Per l’Ires le percentuali sono identiche a quelle Irpef mentre passando all’Iva il Nord con 27.486.438 di abitanti ha un pro capite di 3.034,10 euro; il Centro con 11.786.952 di abitanti versa, anche grazie alla massiccia presenza delle amministrazioni e aziende pubbliche o partecipate, 2.796,11 euro per cittadino mentre il Sud con 19.962.823 di abitanti versa un’IVA pro capite di appena 677,56 euro. È pensabile che al Sud i consumi siano 4,5 volte meno che al Nord? Certo che no.

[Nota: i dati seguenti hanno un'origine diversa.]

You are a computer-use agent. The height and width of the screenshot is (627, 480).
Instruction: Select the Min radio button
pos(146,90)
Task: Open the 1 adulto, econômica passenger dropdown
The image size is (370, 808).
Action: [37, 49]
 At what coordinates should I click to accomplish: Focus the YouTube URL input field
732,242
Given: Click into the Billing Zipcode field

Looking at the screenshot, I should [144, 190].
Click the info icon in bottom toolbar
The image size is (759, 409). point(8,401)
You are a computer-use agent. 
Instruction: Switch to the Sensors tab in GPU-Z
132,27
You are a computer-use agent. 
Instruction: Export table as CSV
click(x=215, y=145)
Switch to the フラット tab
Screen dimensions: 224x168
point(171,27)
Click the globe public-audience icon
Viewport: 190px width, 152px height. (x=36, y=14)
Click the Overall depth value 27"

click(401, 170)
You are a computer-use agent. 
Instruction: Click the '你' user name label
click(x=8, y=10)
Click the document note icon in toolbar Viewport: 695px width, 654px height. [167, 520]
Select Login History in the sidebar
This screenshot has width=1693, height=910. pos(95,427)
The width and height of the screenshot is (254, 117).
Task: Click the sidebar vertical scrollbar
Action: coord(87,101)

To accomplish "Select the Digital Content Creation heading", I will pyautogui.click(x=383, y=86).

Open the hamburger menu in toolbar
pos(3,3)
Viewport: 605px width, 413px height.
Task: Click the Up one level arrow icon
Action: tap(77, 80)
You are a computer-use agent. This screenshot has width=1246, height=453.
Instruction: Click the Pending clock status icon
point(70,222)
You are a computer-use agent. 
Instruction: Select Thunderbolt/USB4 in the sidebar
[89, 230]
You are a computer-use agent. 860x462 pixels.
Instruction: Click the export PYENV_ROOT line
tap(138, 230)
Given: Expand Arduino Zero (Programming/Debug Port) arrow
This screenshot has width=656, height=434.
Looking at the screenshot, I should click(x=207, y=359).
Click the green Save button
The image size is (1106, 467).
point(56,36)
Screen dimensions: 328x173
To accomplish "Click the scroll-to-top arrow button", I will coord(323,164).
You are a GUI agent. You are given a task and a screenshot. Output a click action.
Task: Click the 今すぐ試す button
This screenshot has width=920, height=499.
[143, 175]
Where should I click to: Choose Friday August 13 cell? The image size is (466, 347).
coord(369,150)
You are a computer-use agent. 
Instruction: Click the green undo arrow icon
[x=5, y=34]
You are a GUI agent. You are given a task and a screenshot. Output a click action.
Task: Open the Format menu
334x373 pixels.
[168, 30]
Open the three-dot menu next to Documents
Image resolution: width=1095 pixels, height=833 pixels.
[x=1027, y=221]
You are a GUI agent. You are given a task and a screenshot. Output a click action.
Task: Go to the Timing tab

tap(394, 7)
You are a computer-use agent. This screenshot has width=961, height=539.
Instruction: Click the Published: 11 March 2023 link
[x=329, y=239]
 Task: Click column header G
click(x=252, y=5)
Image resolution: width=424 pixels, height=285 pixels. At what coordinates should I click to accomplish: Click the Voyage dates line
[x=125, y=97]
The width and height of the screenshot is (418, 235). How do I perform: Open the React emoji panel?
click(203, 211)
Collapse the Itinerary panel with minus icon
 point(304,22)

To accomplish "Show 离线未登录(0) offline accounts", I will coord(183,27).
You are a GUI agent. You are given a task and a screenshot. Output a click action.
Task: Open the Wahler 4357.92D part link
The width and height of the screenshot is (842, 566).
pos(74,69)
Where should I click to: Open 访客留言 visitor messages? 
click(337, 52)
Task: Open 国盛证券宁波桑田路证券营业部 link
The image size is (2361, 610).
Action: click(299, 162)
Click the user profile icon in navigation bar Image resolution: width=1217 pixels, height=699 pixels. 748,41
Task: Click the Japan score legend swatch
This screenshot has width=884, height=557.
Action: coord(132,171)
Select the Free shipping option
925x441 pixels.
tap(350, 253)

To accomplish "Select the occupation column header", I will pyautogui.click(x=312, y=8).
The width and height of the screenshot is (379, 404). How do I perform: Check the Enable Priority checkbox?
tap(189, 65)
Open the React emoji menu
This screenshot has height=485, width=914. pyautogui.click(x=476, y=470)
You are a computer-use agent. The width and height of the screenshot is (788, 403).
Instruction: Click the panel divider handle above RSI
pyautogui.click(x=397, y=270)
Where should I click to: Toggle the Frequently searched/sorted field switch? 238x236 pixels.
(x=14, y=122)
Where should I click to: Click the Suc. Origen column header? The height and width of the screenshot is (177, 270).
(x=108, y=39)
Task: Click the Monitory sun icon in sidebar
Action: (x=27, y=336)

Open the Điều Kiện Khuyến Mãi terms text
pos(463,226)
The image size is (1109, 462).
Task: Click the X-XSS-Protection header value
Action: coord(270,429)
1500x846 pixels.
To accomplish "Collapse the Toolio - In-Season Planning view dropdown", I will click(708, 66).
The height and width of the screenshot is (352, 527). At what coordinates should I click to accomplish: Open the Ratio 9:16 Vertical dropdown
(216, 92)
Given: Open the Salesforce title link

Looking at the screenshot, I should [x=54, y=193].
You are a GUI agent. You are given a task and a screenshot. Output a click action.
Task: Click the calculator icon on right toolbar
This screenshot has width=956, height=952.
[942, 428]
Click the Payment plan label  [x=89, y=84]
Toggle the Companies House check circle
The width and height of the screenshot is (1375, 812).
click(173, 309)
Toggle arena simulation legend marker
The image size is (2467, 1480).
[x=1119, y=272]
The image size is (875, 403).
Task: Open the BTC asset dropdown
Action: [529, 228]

Risultato, il residuo fiscale (entrate – uscite) per il 2019 (dati Bankitalia) presenta un pro capite in positivo di 2.931 euro al Nord, un + 1.261 euro al Centro e un – 3.178 euro al Sud, una botta da 63,5 miliardi l’anno da coprire.

E con questi dati vogliamo dare ulteriori funzioni prima di portare, come prevedeva un nostro progetto del 2001, tutte le regioni ad almeno una autosufficienza del 75% lasciando alla solidarietà nazionale il restante 25%, e a una enorme riduzione dei centri di spesa. Ha ragione la Commissione Ue quando dice: «La devoluzione di ulteriori competenze alle regioni italiane comporta rischi per la coesione e le finanze pubbliche del Paese». Forse è tempo che anche i ministri leghisti abbiano i ripensamenti del PD.